In January 1951 the airplane was moved to the control of the Ogden Air Material Area, still at Hill AFB, but in November 1951 it was transferred to the 117th Reconnaissance Technical Wing (Tactical Air Command) at Lawson AFB, Georgia. That organization moved to Paris in February 1952 and then the following month relocated to Wiesbaden AB, Germany.
The aircraft accompanied the unit in its travels and was modified to RB-26C configuration in June 1952. The next month it went to the 10th Reconnaissance Technical Wing (USAF Europe) at Toul-Rosiere AB, France. While serving with this organization the plane periodically was assigned to Furstenfieldbruck AB, Neubiberg AB, and Erding AB, Germany. In June 1953 it was transitioned to the 85th Air Defence Wing (USAFE) at Erding AB, Germany, but in July went back to the 10th Reconnaissance Technical Wing (USAFE) at Spangdahlem AB, Germany. March of 1954 saw the plane move to the 737th Maintenance Group (USAFE) at Chateauroux AB, France. The next month it went back to the 10th RTW at Spangdahlem.
In the fall of 1955 the aircraft was sent to Manchester, England, for contract maintenance and then was transferred to the 184th Technical Reconnaissance Squadron (Air National Guard) at Ft. Smith, Arkansas. One year later it went to the 154th Technical Reconnaissance Squadron (ANG) at Adams Field in Little Rock, Arkansas. In the summer of 1957 the aging aircraft was sent to Davis-Monthan AFB in Arizona for long-term storage and then in January 1958 was dropped from the USAF inventory. Later it was sold to Oklahoma Aircraft Corporation, where it was converted into a light transport for civilian use.
On March 17, 1983 the plane was seized by United States Marshalls in a drug raid in California, carrying a heavy load of marijuana. The Air Force flew the aircraft to Travis AFB, California, where it was placed in temporary storage. On January 3, 1984 a federal judge returned the plane to USAF control, but it remained at Travis for several years. Air Force personnel there repainted the aircraft in original USAF markings and placed it on static display. In August 1990 the plane was disassembled and brought by truck to Hill AFB for restoration and display at Hill Aerospace Museum. The old plane had returned "home" to Hill Field.
In January 1991, museum volunteer Roy Marquardt began working with members of the 2849th Combat Logistics Support Squadron from Hill to reassemble and bring this beautiful aircraft back to full military configuration. Since the parts were not available to restore it as an original "C" model, with glazed bombardier nose, it was decided to use the pieces available and rebuild it as a "B" model instead, with a "six-gun" nose. (An "eight-gun" nose was also available, but was in terrible condition due to heavy corrosion.)
Several problems were immediately identified that would have to be overcome to properly restore the aircraft back to its military configuration. Certain parts were missing from the plane, including the wingtips. The civilian version of the plane had been configured with wingtip fuel tanks, but those had been removed sometime in the past and no wingtips were present at all. New wingtips would have to be fabricated if none could be located.

•••••

**WHAT TO WORK ON:**
(A) Write out the stretch of the aircraft history from "Several problems were" through "could be located.".
(B) List each air base in Germany that the aircraft history names, giving each one once.
(C) Carry the aircraft history forward from its final sentence.

**Word and item position data:**
•••••

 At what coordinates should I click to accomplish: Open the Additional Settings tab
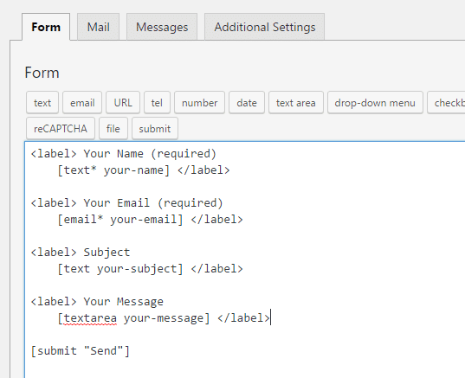[x=264, y=27]
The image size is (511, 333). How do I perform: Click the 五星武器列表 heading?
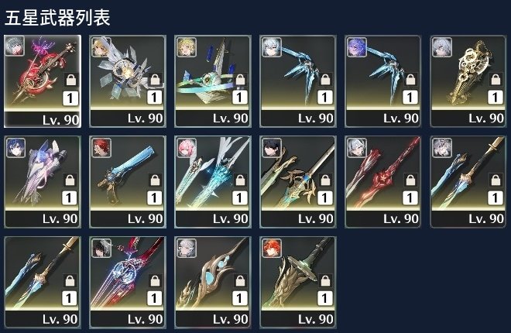tap(57, 18)
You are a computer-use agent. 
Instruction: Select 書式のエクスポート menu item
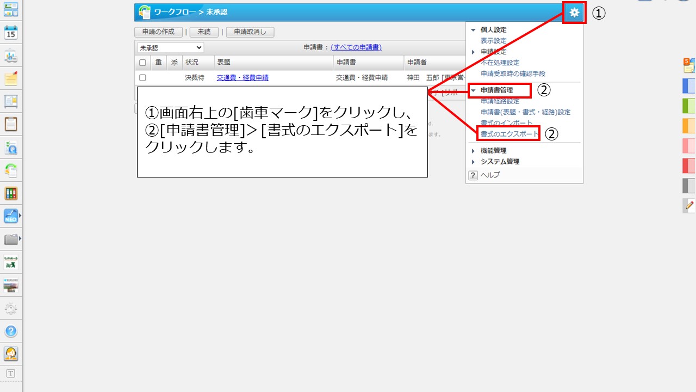point(509,134)
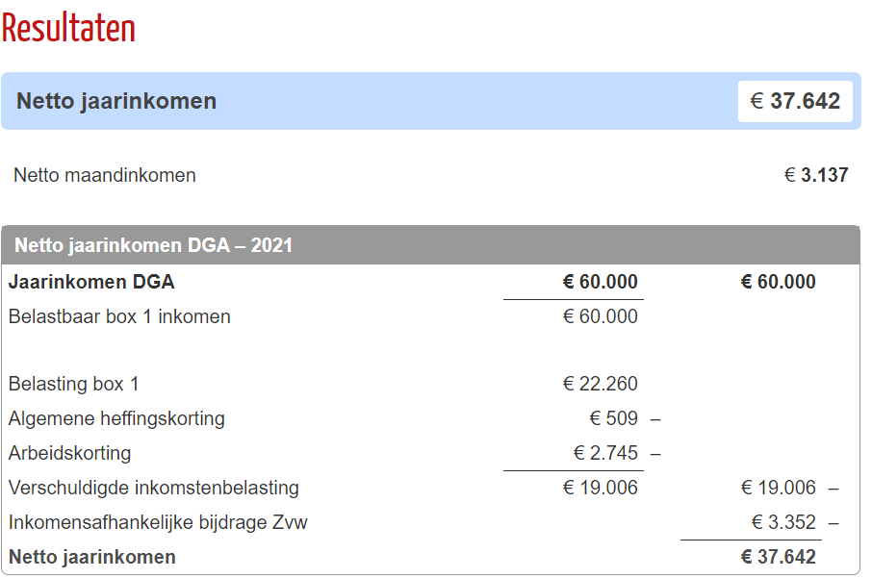Select the € 3.137 monthly income value

click(x=816, y=175)
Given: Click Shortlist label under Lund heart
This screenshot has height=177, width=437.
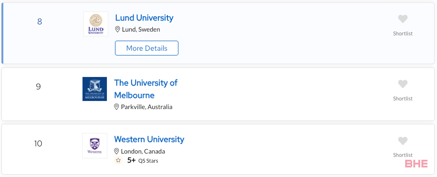Looking at the screenshot, I should (x=403, y=33).
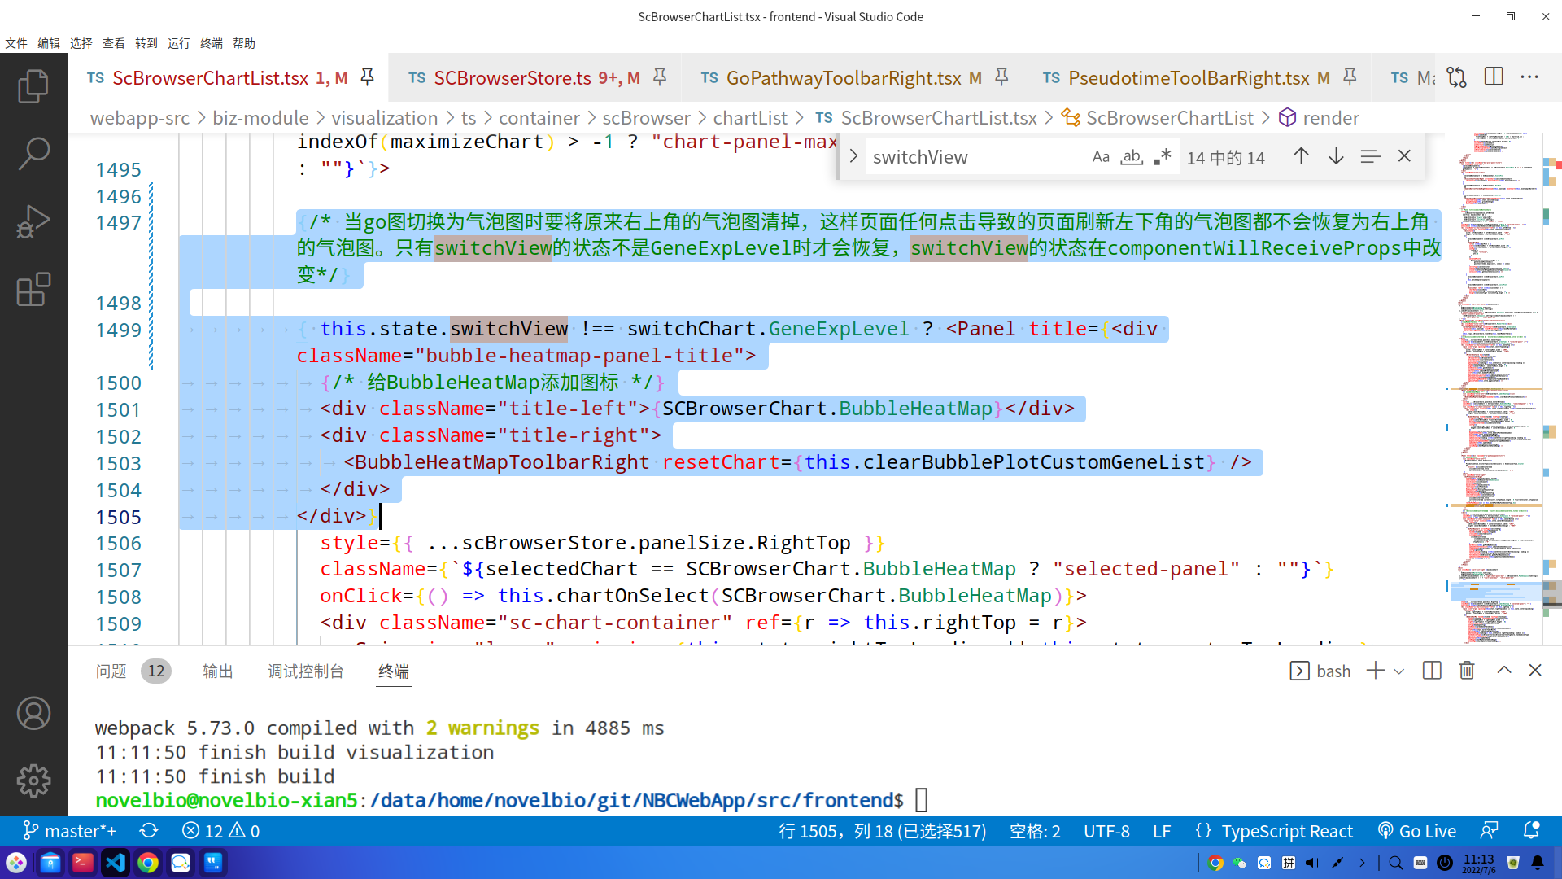The image size is (1562, 879).
Task: Toggle Match Case in find widget
Action: click(1100, 156)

•••••

**THE RESPONSES:**
(A)
Several problems were immediately identified that would have to be overcome to properly restore the aircraft back to its military configuration. Certain parts were missing from the plane, including the wingtips. The civilian version of the plane had been configured with wingtip fuel tanks, but those had been removed sometime in the past and no wingtips were present at all. New wingtips would have to be fabricated if none could be located.

(B)
Wiesbaden AB
Furstenfieldbruck AB
Neubiberg AB
Erding AB
Spangdahlem AB

(C)
The plane also had several windows in the fuselage that had been added for the civilian/passenger version. To revert to military configuration these would have to be removed and new skin panels fabricated. Interior lighting and wiring would have to be removed as well. The aircraft also had the wrong type of propellers for either a "B" or "C" model. It had arrived with the paddle-blade type found on the "K" model. The proper slender "pointed" type props would have to be obtained for the "B" version's engines.
Also, the openings in the fuselage for the upper and lower gun turrets were sealed and would have to be reopened to accommodate the rebuilt turrets. The crew access ladder was also missing and its fuselage panel sealed. A new ladder would have to be made, or found, and the access panel reopened. Finally, no machine guns were aboard, of course, so at least cooling jackets would have to be installed in the various gun emplacements to bring back the warbird's "sting."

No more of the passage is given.